◆ Instructions to follow ◆
Pick out each line in the material below that contains the word "height", and copy those lines out in full.

**** Record extracts ****

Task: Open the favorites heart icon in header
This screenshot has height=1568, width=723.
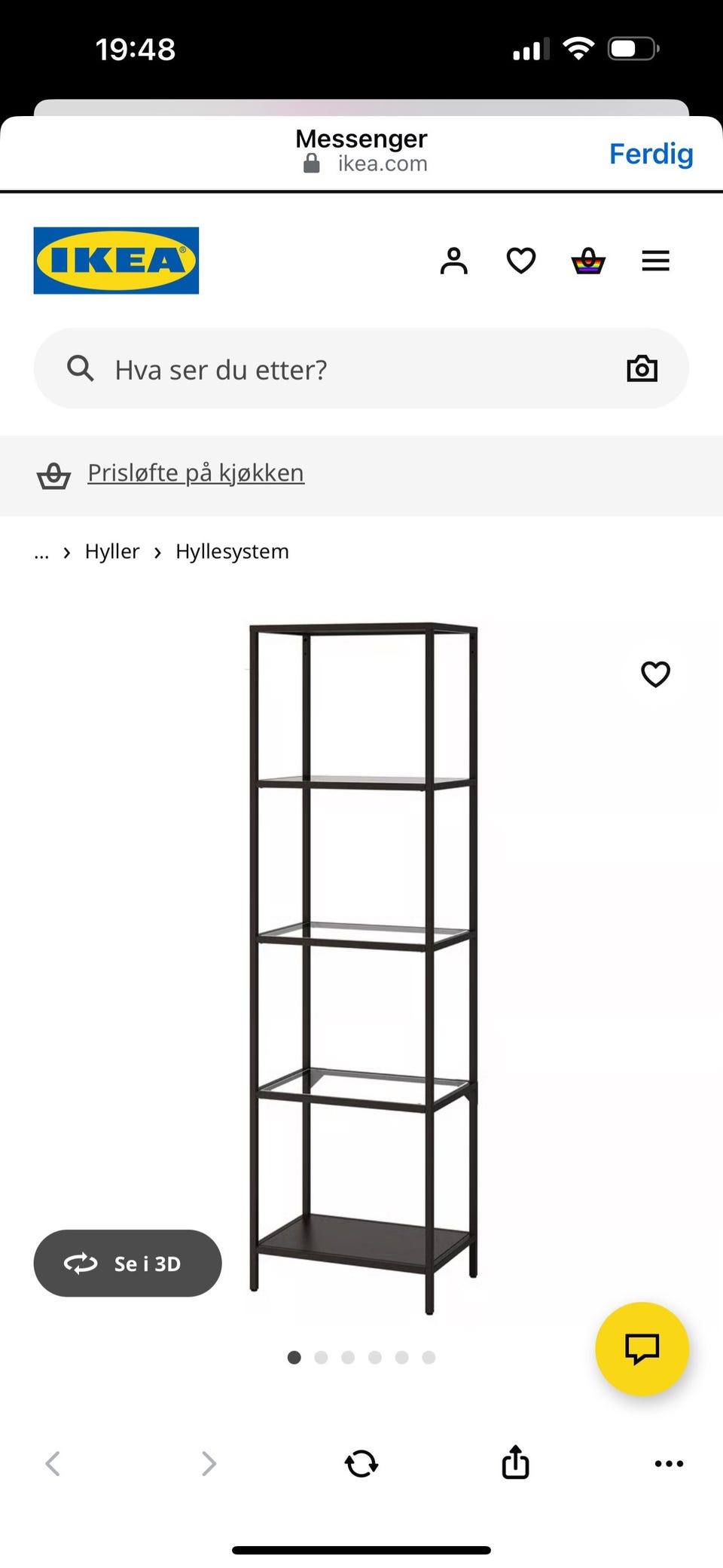Action: (x=520, y=261)
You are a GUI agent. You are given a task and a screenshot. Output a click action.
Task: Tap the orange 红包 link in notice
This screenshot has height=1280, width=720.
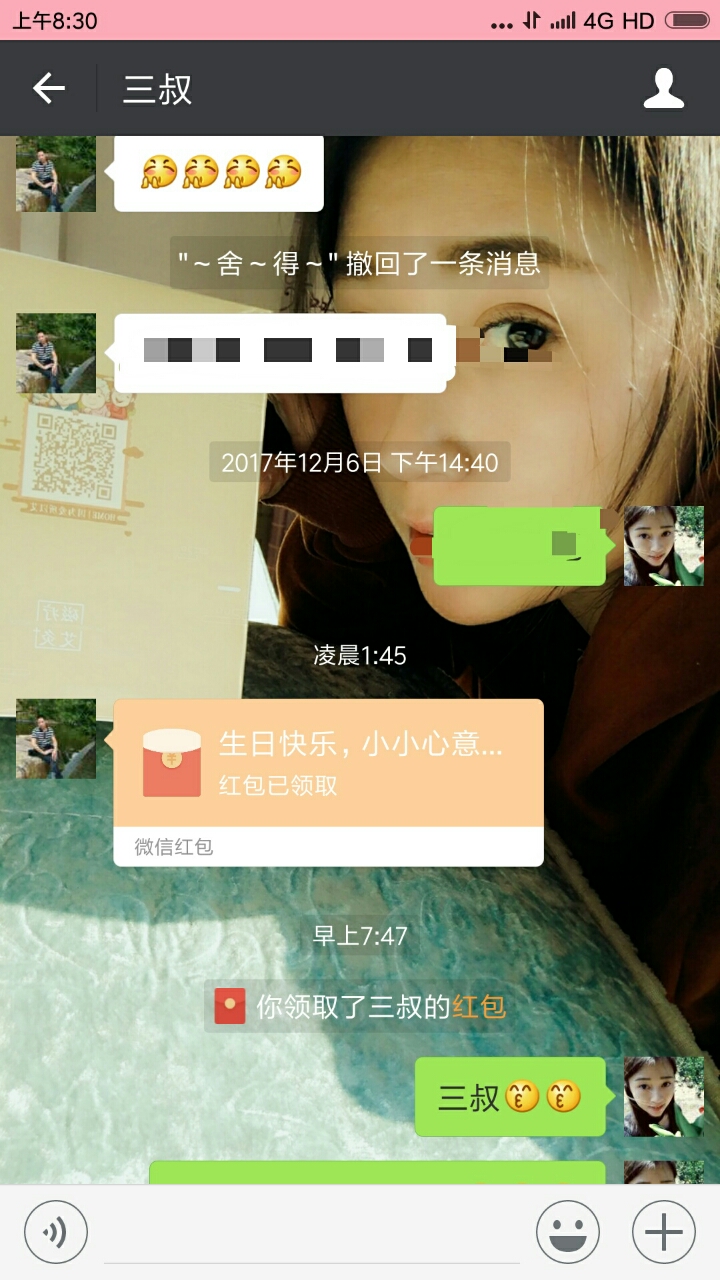tap(479, 1006)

****

◆ Full answer ◆
This screenshot has height=1568, width=723.
This screenshot has height=1280, width=720.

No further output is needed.